The UX Research Reckoning is Here
Lots of nuggets in this article, like:
It’s time for us to lean into the future, to realize the last 15 years was more fools golden than golden age.
fools golden, woof … and:
Middle-range findings [e.g. user interviews] are usually not specific enough. They tend to be too general and descriptive, even when a researcher does an amazing job communicating. They’re hard to turn into specific recommendations and thus easy to poke holes in or ignore. They are most likely to trigger the post-hoc bias, which invokes the stereotype that researchers work for months only to tell us things we already know.
On more micro research:
Low-level, technical UX research isn’t always sexy, but it drives business value. When research makes a product more usable and accessible, engagement goes up and churn rates go down. Companies need that for the bottom line. Users get a better product. Win-win.

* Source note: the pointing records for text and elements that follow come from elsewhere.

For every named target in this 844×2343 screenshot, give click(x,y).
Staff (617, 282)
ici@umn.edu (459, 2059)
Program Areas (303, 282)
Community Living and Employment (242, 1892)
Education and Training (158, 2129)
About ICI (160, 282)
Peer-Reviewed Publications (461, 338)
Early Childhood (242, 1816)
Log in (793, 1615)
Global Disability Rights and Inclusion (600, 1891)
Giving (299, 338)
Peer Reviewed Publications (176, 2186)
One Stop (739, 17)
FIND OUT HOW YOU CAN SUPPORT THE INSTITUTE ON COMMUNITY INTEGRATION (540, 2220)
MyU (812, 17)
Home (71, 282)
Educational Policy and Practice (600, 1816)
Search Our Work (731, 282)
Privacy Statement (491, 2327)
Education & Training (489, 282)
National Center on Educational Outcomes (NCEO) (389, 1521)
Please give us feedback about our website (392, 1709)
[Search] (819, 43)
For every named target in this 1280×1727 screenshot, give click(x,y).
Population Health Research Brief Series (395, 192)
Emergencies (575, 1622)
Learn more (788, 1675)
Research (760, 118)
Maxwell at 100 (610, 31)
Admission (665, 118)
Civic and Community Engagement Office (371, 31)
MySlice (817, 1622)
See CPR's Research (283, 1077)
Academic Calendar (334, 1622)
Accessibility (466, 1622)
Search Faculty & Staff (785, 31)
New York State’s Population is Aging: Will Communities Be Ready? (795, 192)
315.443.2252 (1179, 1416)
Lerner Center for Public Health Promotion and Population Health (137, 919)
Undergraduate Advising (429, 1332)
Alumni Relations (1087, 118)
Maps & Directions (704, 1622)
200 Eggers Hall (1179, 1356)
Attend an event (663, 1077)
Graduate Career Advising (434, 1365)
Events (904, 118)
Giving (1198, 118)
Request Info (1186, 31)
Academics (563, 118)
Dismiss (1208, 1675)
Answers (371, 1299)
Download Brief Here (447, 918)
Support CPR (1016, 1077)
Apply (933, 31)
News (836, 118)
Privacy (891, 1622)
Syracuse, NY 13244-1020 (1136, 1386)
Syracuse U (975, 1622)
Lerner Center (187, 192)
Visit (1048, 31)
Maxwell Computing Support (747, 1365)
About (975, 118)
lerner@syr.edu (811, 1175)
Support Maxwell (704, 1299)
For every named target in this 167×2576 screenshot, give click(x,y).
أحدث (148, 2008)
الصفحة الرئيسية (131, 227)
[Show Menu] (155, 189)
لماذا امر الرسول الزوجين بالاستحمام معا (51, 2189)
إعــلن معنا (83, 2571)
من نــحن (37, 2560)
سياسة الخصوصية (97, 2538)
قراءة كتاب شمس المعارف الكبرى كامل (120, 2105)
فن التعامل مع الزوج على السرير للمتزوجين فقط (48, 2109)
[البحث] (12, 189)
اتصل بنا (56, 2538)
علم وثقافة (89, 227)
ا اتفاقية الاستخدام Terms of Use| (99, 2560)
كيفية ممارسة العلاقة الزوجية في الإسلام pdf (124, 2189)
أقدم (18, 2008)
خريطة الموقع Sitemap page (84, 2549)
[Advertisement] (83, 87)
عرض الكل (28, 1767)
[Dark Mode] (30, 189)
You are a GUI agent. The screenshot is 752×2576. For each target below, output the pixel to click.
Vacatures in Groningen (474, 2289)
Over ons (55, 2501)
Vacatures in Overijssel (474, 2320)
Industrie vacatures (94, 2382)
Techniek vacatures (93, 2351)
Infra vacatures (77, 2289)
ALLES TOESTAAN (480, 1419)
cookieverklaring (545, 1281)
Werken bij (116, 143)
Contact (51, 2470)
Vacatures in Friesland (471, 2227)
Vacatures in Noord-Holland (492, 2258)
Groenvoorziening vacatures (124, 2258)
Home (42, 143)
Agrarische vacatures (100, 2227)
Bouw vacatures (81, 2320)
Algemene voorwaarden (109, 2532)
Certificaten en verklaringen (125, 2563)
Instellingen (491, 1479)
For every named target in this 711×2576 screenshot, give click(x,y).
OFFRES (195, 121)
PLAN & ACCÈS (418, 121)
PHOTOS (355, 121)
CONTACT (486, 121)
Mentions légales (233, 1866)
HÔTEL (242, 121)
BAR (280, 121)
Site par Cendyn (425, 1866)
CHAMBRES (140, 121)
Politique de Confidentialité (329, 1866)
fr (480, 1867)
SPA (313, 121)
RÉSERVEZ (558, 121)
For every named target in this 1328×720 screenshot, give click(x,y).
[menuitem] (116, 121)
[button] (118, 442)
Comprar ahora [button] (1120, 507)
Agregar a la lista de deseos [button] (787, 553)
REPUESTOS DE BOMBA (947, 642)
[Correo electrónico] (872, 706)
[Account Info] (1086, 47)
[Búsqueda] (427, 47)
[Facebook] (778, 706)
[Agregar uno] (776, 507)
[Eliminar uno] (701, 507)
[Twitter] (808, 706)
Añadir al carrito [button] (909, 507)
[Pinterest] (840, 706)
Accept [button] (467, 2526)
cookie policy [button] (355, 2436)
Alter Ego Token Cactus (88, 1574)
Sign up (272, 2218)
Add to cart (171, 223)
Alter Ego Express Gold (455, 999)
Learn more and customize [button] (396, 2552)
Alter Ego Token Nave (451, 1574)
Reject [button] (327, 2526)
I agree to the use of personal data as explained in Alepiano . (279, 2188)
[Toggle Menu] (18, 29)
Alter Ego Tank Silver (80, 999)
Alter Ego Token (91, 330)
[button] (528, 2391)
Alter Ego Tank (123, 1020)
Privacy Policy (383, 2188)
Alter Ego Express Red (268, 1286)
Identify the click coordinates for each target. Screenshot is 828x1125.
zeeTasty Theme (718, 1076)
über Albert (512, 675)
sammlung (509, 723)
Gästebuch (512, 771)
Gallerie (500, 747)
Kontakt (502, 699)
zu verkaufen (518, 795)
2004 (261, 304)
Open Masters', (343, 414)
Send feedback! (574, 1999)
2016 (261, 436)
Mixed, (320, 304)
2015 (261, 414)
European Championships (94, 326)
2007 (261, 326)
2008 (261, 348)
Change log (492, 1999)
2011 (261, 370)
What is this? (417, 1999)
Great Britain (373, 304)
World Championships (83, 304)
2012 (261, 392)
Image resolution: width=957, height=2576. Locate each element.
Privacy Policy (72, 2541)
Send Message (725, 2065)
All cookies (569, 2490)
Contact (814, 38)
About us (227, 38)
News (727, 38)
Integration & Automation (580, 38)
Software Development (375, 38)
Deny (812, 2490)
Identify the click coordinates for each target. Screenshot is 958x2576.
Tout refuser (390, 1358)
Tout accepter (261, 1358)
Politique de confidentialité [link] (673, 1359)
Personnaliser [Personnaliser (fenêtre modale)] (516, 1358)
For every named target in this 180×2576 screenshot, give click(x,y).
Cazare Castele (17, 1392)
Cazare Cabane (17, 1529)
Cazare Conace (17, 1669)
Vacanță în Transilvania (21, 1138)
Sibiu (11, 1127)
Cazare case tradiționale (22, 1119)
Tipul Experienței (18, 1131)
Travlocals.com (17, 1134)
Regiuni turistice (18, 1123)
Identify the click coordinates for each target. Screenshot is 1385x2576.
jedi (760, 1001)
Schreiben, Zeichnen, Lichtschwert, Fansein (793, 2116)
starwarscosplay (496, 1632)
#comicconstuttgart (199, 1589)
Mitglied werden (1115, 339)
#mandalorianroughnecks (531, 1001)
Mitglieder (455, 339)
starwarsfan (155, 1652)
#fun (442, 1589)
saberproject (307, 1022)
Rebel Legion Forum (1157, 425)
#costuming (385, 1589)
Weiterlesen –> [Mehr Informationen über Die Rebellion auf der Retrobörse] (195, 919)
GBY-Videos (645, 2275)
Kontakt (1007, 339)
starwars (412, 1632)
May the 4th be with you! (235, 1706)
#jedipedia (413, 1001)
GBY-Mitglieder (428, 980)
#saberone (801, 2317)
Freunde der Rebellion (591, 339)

And more on macro/strategic research:
Great macro-research is multi-method — desk, quant, and qual combined. It provides priorities and frameworks more than answers or hypotheses. It’s unabashedly business first and future first. And it requires direct collaboration with executives, cutting out the messengers who might dilute the business value of research.
Can’t say I don’t disagree. It’s something a lot of client services UXers have known for a while now. Clients are more willing to pay for macro and micro research.
Bottom line, lots of angst (me included) is being stirred up between lay-offs and AI causing lots of us to reevaluate the direction of our careers.